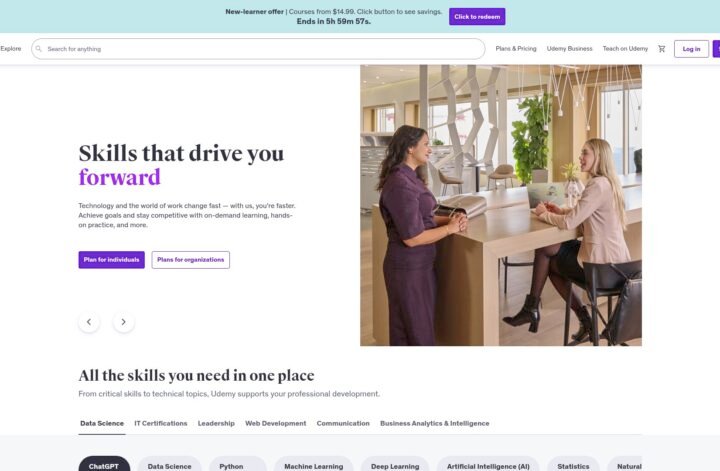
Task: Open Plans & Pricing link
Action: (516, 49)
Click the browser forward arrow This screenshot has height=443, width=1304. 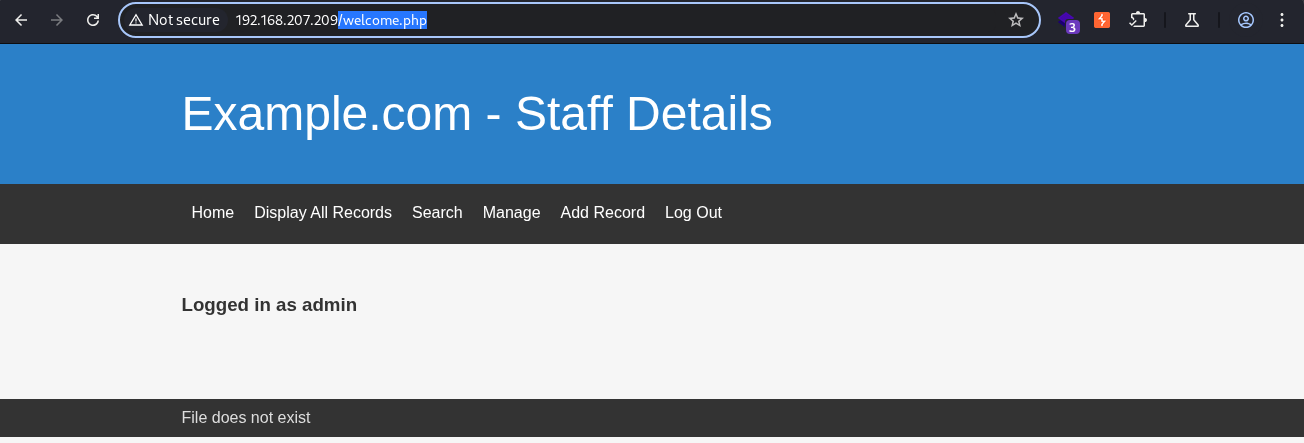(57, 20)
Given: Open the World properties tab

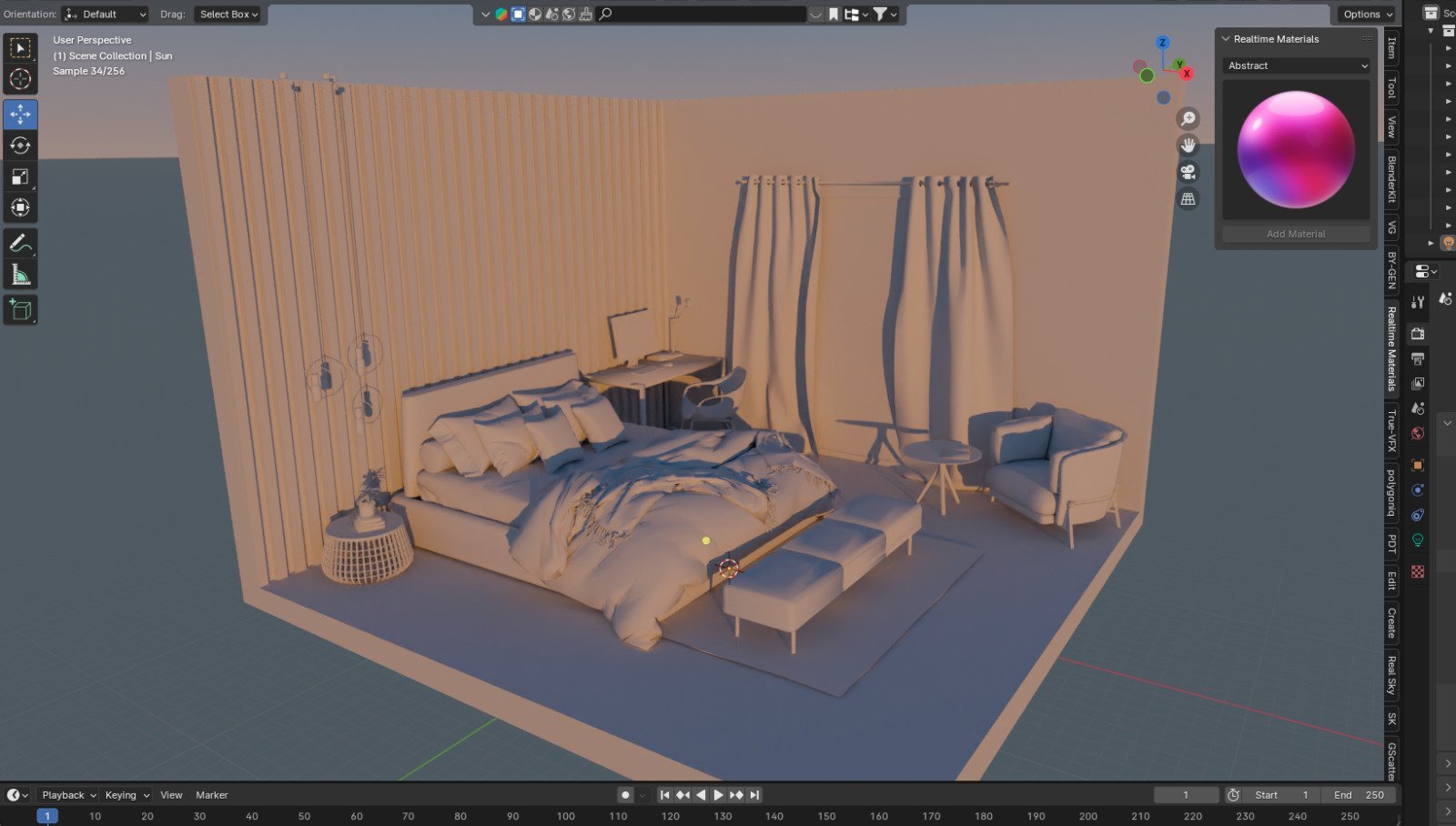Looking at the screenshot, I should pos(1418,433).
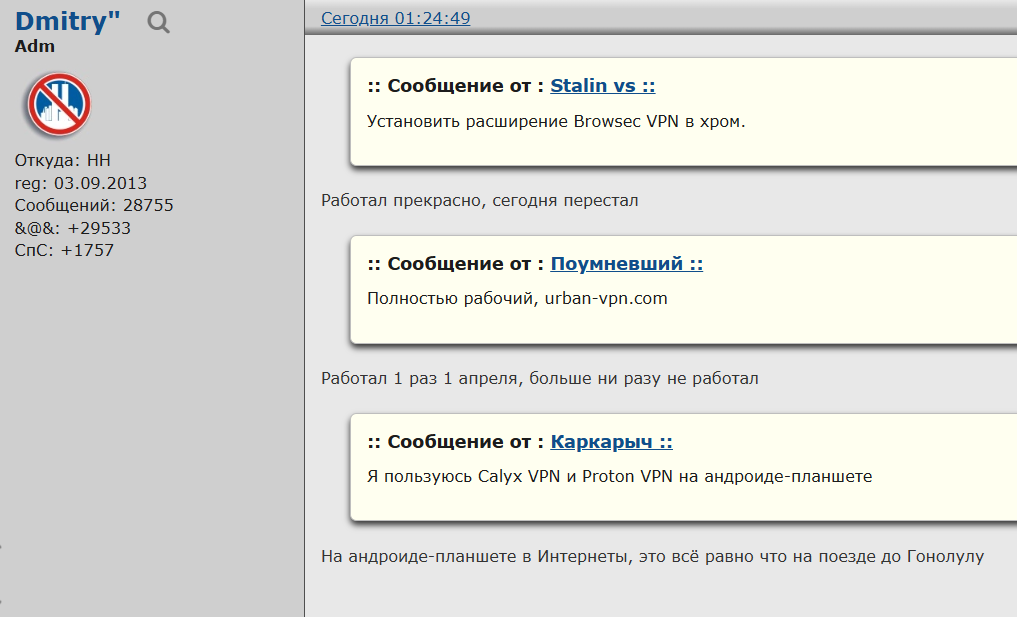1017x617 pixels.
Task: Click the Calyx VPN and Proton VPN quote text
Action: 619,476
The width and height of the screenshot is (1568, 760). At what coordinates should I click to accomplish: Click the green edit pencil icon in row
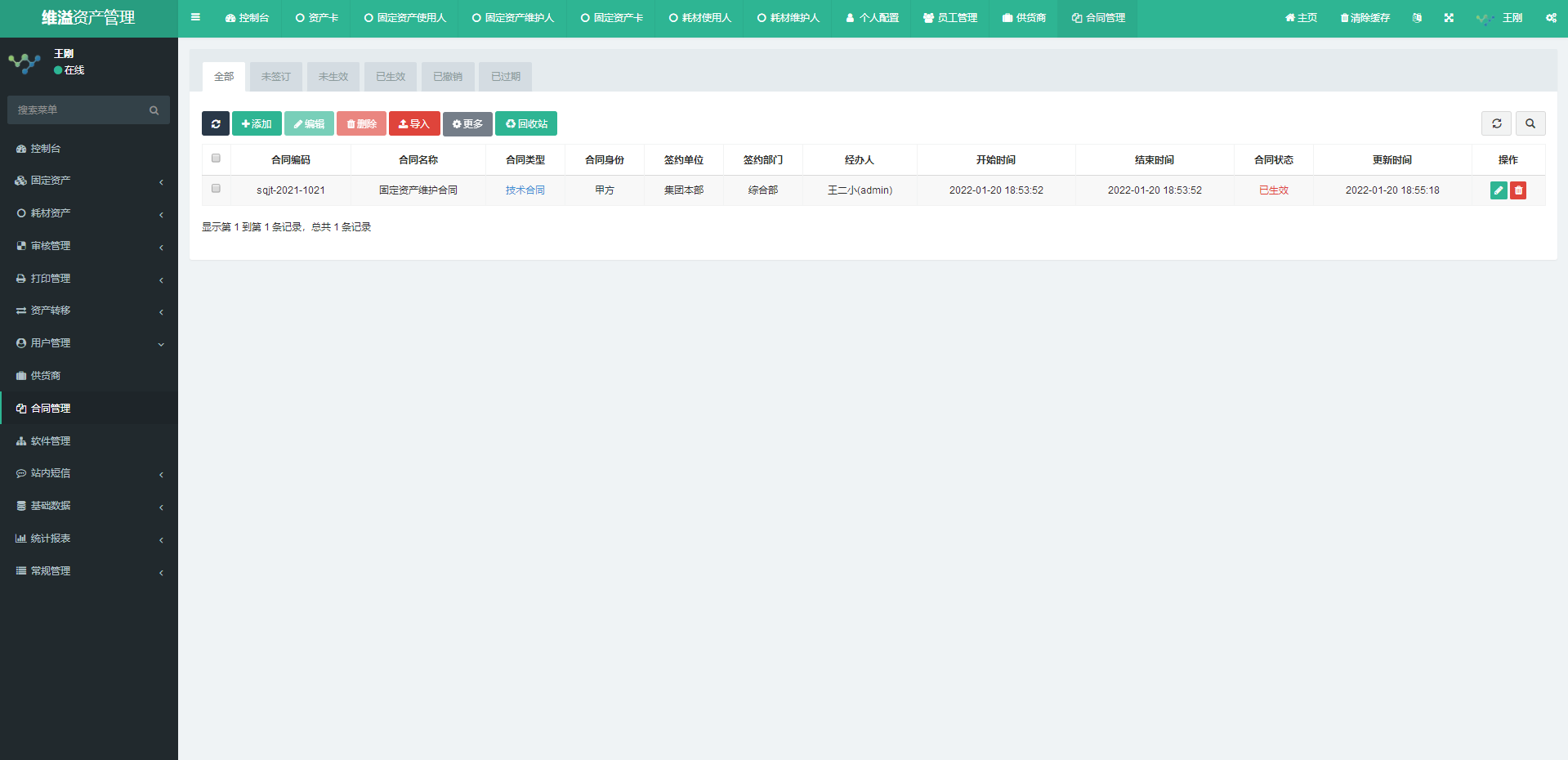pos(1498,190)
==*==
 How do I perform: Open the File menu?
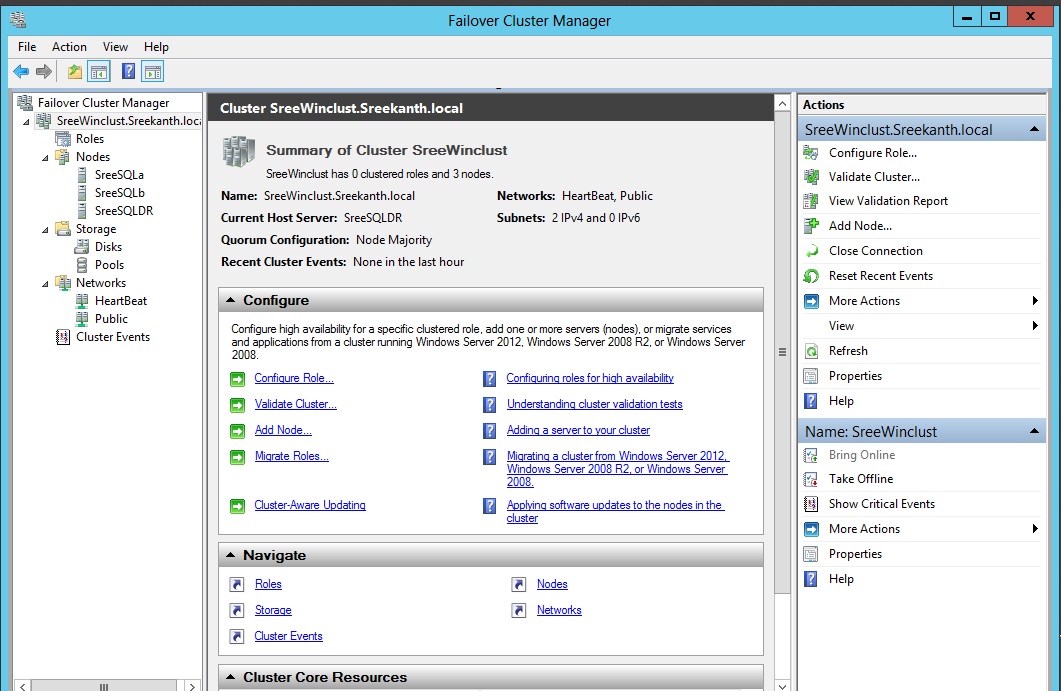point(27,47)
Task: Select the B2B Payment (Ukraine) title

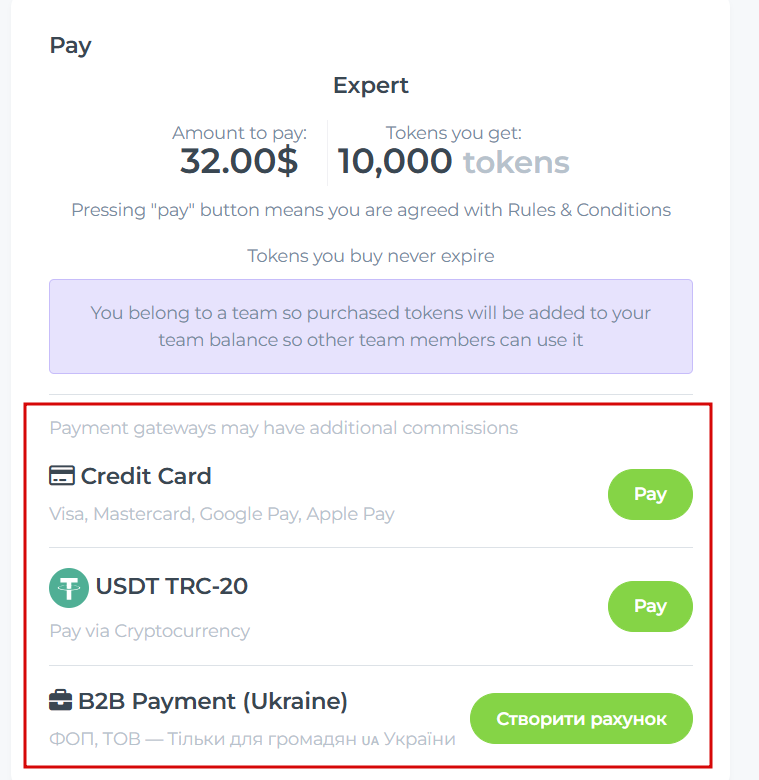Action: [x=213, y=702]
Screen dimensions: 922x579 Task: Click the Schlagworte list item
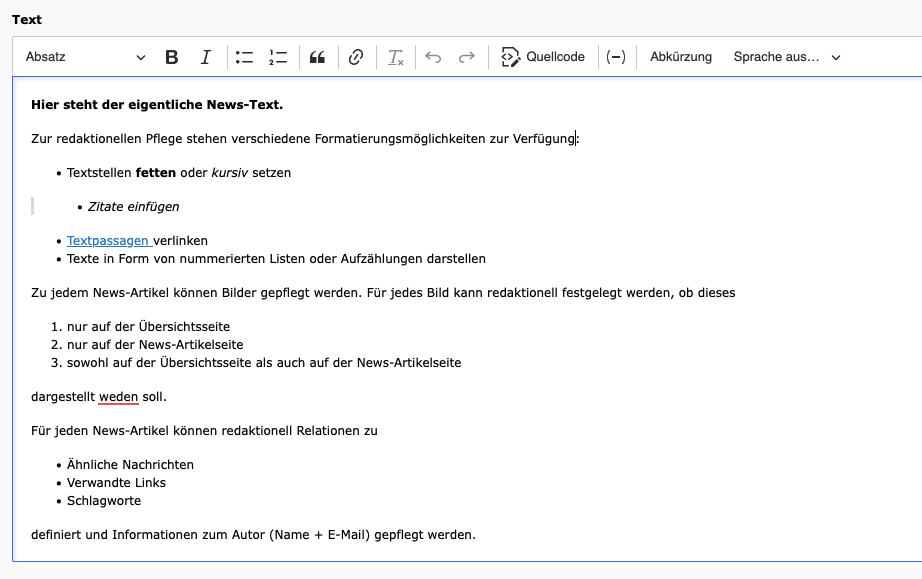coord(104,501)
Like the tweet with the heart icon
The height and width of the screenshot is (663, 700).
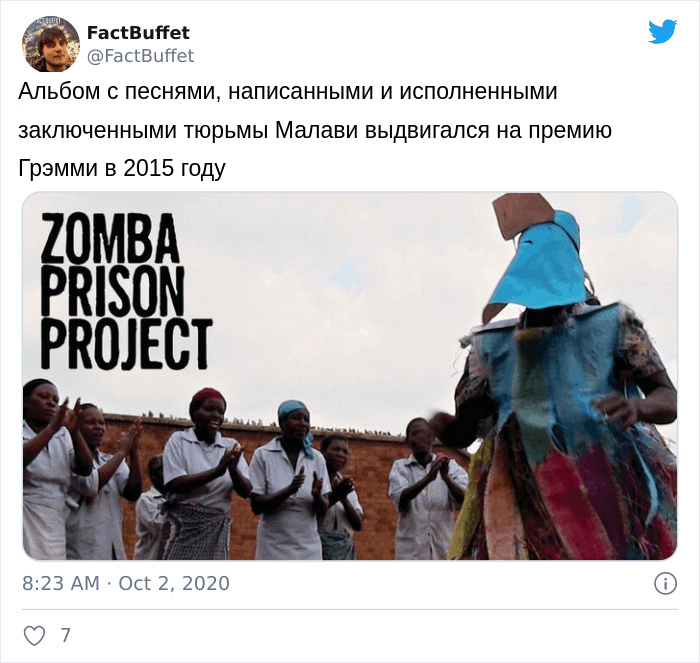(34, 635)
==*==
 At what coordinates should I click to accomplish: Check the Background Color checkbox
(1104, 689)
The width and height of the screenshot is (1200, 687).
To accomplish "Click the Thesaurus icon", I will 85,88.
==*==
Your task
Can you turn the lines of the material above, starting at the line containing "At what coordinates should I click to accomplish: Check" and ending at the line containing "I will 85,88.", into a JSON list of strings with one string per line and blank lines omitted?

Written answer
[
  " At what coordinates should I click to accomplish: Check the Background Color checkbox",
  "(1104, 689)",
  "The width and height of the screenshot is (1200, 687).",
  "To accomplish \"Click the Thesaurus icon\", I will 85,88."
]